Basically, I'm not convinced that eMusic has the right to restrict access to content on the basis of whether or not the file originally came from their site (heck, when I think of it in those terms, it looks like an attempt to monopolize!).

inigima

Wait... You do realise that...

[rakslice]

...the filename must match fuzzily to the name of a controlled track for the system to do a download...

This does sound familiar

[alanjstr]

Its just like searching for people hosting Metallica songs except now they will be "checking" to see if its really a metallica song. Before, they were just doing a keyword search. The idea of verification that it really is a pirated song is good, now they just need something to find the fingerprint.

I'm not saying Napster or p2p is bad or good, I'm just saying that it needs work. As for it being a bot, since Napster wants to "comply" they'll surely let it run. But what about all the Napster and Napster Server clones?

... that are subsequently used for "evil". =)

[rakslice]

EMusic's Napster-seeker software uses Relatable's TRM engine to do the "acoustic signature" matching that takes care of non-bit-for-bit copies.

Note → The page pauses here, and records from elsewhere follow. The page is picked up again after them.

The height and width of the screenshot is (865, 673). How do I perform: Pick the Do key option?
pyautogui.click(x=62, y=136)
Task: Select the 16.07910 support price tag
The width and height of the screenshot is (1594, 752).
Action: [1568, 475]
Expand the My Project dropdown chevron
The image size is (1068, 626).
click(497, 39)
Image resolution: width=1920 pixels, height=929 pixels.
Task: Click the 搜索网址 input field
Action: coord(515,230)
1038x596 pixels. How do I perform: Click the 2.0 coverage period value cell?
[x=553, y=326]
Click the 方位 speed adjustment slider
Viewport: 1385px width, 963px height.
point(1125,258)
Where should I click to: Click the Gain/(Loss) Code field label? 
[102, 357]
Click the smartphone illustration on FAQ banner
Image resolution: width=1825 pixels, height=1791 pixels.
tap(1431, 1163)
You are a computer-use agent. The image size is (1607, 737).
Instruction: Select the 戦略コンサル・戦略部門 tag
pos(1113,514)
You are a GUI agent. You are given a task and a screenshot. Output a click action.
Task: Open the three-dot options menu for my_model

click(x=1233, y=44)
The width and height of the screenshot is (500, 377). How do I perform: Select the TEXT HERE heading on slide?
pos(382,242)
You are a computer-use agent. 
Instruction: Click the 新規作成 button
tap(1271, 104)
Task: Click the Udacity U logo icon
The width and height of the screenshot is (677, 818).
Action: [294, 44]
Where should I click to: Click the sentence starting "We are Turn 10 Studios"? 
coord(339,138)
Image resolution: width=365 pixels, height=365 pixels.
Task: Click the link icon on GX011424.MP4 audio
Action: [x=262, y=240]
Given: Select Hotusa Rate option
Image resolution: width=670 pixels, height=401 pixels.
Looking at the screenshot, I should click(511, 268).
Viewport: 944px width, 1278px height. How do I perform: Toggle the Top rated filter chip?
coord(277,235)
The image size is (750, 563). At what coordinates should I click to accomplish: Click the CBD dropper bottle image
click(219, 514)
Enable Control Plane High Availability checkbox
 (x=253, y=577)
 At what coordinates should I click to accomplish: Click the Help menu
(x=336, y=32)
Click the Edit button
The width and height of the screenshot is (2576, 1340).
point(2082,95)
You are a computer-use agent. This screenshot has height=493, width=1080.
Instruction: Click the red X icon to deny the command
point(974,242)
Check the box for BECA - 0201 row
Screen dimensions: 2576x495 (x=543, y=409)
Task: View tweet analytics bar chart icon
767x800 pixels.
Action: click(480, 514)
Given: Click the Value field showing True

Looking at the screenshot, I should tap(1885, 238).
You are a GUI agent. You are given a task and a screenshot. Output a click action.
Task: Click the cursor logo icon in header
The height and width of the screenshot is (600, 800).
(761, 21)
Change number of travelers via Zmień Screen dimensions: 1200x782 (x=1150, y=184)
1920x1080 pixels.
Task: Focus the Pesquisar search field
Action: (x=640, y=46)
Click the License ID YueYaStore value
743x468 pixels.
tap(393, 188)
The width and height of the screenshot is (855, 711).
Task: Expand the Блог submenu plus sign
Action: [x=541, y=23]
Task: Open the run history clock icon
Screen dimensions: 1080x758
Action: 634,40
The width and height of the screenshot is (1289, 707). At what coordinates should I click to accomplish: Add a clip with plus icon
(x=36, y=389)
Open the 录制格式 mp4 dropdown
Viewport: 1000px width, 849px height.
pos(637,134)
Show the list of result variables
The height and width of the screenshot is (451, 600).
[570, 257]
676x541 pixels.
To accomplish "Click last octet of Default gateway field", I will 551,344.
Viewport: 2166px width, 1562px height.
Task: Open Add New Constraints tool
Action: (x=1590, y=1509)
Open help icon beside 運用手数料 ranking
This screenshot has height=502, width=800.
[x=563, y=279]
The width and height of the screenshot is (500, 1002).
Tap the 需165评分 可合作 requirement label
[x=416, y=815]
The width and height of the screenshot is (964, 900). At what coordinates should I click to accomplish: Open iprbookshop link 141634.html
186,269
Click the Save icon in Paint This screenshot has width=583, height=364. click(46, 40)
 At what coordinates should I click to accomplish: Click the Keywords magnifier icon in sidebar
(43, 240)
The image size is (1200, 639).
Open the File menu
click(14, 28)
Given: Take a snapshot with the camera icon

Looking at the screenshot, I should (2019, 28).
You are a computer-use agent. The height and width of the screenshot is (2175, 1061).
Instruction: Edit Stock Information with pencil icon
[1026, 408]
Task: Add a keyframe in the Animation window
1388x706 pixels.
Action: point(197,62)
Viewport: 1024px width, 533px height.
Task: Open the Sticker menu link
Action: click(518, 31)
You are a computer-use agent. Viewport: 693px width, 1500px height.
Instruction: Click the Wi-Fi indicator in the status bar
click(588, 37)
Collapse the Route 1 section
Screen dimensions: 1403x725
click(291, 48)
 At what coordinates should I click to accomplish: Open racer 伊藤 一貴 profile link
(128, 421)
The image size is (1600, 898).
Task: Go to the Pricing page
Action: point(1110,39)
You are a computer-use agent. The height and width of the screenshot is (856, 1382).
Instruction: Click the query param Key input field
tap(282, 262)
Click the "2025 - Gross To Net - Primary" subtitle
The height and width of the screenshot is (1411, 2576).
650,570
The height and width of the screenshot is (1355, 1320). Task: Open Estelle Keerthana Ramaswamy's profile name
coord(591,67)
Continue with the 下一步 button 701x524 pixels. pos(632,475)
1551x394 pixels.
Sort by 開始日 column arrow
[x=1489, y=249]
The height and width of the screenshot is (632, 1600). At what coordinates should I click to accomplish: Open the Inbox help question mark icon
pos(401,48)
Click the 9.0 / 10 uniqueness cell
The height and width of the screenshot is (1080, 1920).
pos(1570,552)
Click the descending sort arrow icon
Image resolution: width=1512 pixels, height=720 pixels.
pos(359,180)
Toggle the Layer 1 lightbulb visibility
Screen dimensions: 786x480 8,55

Let Me Get This Straight ....

[StormyMonday]

They go through Napster to find cuts with "their" particular MD5 checksum. Every ripper, of course, creates bit-by-bit identical .mp3 files (needed to get the same MD5).

Looks to me like it would be useful only for detecting stuff that was downloaded from a "legitimate" source (are there any?) and put unchanged onto Napster.

As soon as Napster starts letting the record companies run bots against their servers, they're dead meat. All the record companies have to do is look for people serving stuff that *might* be theirs, and then download it to check it out. Of course, they'll have to keep downloading it to see if it has changed. Bandwidth? What bandwidth?

--

EMusic & TMBG - little off topic

[BilldaCat]

Just thought I'd pass the word along on this really good deal they have.

Mmm, TMBG fleece jacket.

EMUSIC pulls your plug

[R_V_Winkle]

The article says if you are determined to be distributing illegal/unauthorized copies then
Emusic can "request" that your account with your ISP can be suspended? Yet this thing isn't even out there yet and everyone is already talking about how the MD5 fingerprint is easy to modify. Does this mean they will scan for popular modified copies too? Then will they report me to my isp because I am making available an mp3 that in reality doesn't belong to them but by some strange coincidence matches one of the MD5 signatures they are scanning for. This all sounds way too iffy to me for them to have their thumb on my freedom to be on the internet.
Napster will hopefully evolve into a marketable delivery method for today's media but letting some half-cocked geeks who only spent three weeks thinking about it scan my computer for possible terminable material, well that is just not something that sounds very legal or intelligent for that matter.